Un an. Tu reviens quand ? – When do you come back?

Au début du mois de septembre, je faisais mon deuxième retour en France. Même programme qu’à Pâques, en moins dense, cette fois-ci. On ne se fait pas avoir par le temps deux fois comme ça. Ce n’est pas facile de consacrer du temps à tous ceux que tu as envie de voir… Le dur problème des vacances ; mes seules vacances, d’ailleurs, pas forcément toujours reposantes. Mais le plaisir de voir famille & amis est bien là.

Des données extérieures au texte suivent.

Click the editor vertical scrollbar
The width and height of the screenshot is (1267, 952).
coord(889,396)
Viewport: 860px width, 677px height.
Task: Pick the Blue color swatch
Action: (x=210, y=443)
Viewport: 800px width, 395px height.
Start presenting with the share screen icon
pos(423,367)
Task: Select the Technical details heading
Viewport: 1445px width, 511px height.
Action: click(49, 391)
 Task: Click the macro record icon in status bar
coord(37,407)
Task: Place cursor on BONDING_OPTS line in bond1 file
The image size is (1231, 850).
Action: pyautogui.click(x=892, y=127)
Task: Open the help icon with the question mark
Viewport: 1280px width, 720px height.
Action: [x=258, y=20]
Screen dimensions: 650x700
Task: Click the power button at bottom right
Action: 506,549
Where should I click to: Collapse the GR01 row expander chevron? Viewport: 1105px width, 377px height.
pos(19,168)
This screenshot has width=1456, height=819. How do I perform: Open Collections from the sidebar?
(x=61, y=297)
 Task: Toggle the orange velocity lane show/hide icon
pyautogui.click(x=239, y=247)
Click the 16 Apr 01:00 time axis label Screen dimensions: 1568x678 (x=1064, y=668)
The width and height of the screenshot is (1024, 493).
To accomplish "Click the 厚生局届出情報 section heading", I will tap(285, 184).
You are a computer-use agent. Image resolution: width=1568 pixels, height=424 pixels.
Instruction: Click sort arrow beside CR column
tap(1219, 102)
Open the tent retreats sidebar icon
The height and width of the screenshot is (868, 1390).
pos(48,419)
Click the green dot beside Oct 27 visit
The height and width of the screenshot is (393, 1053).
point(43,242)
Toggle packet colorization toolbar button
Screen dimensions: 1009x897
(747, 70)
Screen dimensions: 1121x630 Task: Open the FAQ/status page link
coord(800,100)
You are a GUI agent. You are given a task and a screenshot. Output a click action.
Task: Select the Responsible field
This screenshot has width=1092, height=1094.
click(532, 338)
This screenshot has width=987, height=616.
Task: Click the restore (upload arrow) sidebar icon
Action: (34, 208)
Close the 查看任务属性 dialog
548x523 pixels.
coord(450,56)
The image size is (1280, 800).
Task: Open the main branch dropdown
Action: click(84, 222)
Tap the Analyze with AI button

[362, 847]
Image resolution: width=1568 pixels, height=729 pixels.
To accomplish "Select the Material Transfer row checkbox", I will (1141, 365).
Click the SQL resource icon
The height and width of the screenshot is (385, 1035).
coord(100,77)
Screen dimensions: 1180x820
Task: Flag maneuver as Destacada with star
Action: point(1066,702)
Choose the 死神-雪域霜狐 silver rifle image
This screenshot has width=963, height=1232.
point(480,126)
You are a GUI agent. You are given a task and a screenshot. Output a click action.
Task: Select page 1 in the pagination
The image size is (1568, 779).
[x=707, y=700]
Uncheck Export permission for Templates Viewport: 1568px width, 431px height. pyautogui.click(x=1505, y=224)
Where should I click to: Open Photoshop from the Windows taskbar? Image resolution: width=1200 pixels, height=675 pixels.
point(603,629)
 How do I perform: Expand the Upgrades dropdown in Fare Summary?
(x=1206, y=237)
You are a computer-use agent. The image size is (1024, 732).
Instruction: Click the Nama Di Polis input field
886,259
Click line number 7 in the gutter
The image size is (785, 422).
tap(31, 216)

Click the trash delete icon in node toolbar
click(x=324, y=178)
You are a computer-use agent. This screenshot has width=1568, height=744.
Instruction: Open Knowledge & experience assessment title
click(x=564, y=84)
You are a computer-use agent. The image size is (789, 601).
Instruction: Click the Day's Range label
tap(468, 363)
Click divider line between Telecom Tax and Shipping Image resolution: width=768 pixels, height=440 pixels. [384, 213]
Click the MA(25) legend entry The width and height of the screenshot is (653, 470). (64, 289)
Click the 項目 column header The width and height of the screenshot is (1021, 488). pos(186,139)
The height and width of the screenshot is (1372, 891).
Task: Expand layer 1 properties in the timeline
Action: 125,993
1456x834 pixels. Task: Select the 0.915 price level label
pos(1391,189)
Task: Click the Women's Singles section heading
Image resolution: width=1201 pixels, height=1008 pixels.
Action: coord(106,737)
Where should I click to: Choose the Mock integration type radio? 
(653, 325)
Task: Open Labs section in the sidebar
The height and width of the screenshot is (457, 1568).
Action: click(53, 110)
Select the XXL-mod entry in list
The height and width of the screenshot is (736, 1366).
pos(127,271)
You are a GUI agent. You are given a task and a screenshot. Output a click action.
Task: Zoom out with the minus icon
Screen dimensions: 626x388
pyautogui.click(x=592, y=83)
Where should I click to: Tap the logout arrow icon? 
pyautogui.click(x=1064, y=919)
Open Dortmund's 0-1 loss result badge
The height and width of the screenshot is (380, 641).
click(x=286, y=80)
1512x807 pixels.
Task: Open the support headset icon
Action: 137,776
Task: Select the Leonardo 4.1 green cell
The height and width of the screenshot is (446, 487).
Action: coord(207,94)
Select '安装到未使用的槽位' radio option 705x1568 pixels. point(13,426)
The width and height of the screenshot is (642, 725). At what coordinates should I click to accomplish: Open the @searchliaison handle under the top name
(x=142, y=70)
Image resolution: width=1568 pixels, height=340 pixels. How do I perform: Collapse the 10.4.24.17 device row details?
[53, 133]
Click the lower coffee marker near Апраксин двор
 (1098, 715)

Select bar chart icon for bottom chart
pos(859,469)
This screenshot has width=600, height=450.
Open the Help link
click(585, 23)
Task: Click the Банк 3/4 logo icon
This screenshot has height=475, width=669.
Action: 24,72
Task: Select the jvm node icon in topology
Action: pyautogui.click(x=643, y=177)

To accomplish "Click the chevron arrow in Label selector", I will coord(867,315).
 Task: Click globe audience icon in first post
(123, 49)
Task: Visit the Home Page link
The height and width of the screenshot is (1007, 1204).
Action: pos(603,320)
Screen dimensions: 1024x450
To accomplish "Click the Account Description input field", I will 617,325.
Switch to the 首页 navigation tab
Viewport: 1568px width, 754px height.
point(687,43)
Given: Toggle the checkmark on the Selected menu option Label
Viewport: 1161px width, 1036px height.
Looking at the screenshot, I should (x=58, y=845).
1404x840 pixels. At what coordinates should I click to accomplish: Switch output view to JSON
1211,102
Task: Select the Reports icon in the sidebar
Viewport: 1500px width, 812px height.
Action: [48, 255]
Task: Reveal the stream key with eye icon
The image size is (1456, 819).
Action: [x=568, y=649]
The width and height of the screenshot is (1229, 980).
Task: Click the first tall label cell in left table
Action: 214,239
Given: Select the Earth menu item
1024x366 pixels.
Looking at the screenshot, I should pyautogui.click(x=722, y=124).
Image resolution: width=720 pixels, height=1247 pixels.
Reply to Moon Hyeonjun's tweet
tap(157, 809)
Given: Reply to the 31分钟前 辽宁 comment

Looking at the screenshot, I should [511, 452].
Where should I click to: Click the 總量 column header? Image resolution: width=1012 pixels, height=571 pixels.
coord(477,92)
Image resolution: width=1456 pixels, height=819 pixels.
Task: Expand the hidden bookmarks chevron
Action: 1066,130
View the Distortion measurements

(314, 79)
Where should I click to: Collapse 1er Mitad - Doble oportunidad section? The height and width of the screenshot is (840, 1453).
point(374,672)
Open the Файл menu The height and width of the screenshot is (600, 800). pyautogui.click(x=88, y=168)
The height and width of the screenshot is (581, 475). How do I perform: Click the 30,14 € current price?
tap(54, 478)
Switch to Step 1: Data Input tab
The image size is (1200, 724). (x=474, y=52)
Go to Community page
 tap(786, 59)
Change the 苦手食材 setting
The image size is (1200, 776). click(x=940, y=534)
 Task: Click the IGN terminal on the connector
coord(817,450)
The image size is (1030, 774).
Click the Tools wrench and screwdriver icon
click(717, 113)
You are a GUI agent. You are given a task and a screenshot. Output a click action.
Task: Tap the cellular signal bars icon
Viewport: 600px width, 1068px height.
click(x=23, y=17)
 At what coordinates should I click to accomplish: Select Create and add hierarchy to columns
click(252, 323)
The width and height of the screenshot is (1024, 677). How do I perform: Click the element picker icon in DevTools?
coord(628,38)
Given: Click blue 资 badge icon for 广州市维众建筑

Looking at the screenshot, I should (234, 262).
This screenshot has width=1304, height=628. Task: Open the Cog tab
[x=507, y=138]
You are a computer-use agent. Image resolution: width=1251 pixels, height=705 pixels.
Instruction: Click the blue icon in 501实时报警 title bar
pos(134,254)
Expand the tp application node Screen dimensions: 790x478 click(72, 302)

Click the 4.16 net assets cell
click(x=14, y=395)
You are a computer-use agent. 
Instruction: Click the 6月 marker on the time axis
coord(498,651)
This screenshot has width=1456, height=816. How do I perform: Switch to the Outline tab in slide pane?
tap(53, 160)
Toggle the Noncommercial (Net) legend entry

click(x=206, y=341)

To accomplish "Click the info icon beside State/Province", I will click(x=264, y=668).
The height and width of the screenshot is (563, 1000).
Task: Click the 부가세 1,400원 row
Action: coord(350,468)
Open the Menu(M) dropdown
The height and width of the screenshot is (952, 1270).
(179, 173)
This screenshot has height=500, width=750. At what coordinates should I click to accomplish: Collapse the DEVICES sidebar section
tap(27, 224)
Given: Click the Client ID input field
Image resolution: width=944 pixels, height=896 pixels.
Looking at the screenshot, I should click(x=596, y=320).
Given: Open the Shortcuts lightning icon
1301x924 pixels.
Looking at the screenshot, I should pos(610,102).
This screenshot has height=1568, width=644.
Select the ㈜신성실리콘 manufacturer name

Et donc il y a le moment du retour.  Celui de refaire les valises comme un éternel recommencement, cette fois-ci remplies à bloc, en ayant calé les achats français, les cadeaux et le pinard. Puis, ce moment où tu dépasses les 23kg et que tu dois enlever deux trois trucs. Tu optes pour les shorts, qui ont déjà peu servis cet été, et qui ne risquent plus de servir avant l’été prochain. On les ramènera donc plus tard. Puis, tu vas te coucher pour la dernière nuit chez tes parents, où peu a changé, dans ta chambre d’adolescent. Tu te mets cinq minutes à la fenêtre à profiter du calme (il n’y a pas qu’en Islande) et surtout des 20°C toujours là malgré la nuit tombée, en pensant aux 8 petits degrés qui t’attendent sur le tarmac de Keflavík.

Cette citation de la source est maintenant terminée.